02/05/2014
Por: Marco Marangoni
“Fala!, Fala!”… ho conosciuto Regina da nemmeno cinque minuti. Lei non parla l’italiano. Io non parlo il portoghese. Nonostante il lieve ostacolo comunicativo, mi esorta armata di sorriso extra-large a parlare. Di cosa? Non ho capito, forse non importa, tant’ è che parlo. E nella speranza di essere lontanamente o minimamente compreso plasmo parole a metà fra l’italiano e un ipotetico idioma sudamericano inventato al momento, addolcendo il finale di ognuna come il noto stereotipo della parlata carioca insegna.

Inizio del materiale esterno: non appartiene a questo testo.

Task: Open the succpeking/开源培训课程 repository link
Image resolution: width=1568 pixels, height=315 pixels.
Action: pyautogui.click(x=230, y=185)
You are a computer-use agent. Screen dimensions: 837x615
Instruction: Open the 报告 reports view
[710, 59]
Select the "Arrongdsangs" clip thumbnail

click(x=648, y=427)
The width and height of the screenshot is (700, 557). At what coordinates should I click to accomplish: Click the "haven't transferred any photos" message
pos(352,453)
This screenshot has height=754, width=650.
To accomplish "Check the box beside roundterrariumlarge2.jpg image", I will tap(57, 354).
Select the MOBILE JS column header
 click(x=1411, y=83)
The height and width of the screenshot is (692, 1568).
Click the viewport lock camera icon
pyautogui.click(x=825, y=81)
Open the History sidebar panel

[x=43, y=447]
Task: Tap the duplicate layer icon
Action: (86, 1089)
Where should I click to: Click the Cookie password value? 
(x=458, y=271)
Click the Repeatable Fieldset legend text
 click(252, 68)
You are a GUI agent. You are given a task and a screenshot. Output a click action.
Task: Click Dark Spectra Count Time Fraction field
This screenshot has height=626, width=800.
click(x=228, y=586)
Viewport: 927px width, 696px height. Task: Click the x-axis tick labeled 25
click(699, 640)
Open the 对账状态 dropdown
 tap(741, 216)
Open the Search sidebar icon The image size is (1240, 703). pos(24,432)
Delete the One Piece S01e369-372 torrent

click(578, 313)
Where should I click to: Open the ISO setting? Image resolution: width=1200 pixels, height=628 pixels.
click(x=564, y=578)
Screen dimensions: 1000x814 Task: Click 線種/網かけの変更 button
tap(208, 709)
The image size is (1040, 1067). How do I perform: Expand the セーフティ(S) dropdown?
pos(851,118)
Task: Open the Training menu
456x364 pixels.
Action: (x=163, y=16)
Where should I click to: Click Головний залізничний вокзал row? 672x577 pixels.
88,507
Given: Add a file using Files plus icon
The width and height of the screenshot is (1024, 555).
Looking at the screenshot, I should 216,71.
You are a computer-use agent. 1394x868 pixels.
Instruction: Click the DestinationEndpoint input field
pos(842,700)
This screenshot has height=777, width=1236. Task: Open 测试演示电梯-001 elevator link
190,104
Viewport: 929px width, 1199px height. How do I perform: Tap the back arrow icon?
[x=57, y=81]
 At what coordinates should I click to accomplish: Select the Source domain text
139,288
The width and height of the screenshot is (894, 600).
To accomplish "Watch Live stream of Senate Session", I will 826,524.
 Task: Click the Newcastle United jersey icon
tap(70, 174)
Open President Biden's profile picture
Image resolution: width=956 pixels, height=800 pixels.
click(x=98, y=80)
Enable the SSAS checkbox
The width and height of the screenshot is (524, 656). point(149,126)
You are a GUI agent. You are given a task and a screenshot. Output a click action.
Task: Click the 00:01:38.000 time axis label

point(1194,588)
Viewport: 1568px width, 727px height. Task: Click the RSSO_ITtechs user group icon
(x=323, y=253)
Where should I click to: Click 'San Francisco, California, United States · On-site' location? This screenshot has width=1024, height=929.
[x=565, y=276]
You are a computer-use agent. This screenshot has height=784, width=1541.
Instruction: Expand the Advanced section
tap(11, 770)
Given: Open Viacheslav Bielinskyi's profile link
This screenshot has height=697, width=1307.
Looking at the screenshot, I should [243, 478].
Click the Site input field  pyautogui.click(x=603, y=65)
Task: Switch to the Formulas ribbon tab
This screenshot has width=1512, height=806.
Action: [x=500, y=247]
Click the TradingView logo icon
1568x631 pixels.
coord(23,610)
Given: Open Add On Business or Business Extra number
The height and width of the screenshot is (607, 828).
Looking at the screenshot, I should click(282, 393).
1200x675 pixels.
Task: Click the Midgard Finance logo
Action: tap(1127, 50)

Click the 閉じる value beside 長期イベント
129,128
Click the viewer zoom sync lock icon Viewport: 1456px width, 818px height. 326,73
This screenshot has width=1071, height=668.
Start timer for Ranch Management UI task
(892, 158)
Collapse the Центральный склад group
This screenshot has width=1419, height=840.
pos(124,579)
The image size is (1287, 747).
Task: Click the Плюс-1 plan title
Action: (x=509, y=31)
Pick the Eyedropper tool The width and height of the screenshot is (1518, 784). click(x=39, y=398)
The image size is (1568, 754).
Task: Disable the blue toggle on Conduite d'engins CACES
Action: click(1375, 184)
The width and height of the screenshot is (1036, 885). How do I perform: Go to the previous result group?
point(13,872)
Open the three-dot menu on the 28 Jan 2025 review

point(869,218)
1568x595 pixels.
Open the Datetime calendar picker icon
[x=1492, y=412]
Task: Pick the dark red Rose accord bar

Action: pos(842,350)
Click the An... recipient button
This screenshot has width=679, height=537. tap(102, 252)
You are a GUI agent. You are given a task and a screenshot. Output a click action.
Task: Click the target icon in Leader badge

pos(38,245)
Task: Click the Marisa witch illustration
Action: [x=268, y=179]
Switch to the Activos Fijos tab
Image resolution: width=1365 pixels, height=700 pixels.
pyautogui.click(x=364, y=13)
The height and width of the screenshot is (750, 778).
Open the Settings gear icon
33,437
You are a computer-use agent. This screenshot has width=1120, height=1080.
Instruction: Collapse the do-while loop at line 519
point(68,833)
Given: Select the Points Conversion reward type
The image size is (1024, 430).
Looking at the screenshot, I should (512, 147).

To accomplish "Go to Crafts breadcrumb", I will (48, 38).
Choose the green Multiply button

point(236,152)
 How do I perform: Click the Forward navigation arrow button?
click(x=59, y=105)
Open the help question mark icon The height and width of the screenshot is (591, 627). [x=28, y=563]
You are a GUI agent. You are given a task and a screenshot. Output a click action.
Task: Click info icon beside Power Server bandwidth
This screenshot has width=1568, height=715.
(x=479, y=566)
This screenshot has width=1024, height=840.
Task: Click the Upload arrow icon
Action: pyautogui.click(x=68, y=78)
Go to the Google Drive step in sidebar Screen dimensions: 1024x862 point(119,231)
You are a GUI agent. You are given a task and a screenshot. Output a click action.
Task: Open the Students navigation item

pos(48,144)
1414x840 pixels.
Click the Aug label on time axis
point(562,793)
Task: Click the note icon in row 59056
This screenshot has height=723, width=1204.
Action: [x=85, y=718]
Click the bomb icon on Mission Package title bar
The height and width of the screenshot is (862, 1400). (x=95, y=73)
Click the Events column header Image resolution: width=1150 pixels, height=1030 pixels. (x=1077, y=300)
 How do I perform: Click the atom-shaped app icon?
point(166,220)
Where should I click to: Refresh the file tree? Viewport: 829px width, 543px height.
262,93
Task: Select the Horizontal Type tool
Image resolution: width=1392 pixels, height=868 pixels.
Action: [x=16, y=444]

Ho avuto la fortuna di partecipare, qualche settimana fa, alla cena che gli studenti sudamericani dell’università hanno organizzato per l’arrivo a Pollenzo di Regina Tchelly, la fondatrice del progetto Favela Organica a Rio de Janeiro. Da anni ormai Regina ha cominciato a viaggiare per diffondere la sua personalissima idea di cucina senza spreco, locale, economica e soprattutto amorosa, come piace sottolineare a lei stessa. ll progetto Favela Organica sta riscuotendo grande successo grazie all’impegno della sua energica ideatrice e dei numerosi e volenterosi collaboratori che la supportano durante tutte le iniziative dentro e fuori la favela; da Rio de Janeiro (precisamente dalla favelachiamata Babilonia, dove nacque il progetto), Favela Organica si è oggi espansa in altri stati del Brasile diventando un emblema di quella che potremmo definire una gastronomia sociale.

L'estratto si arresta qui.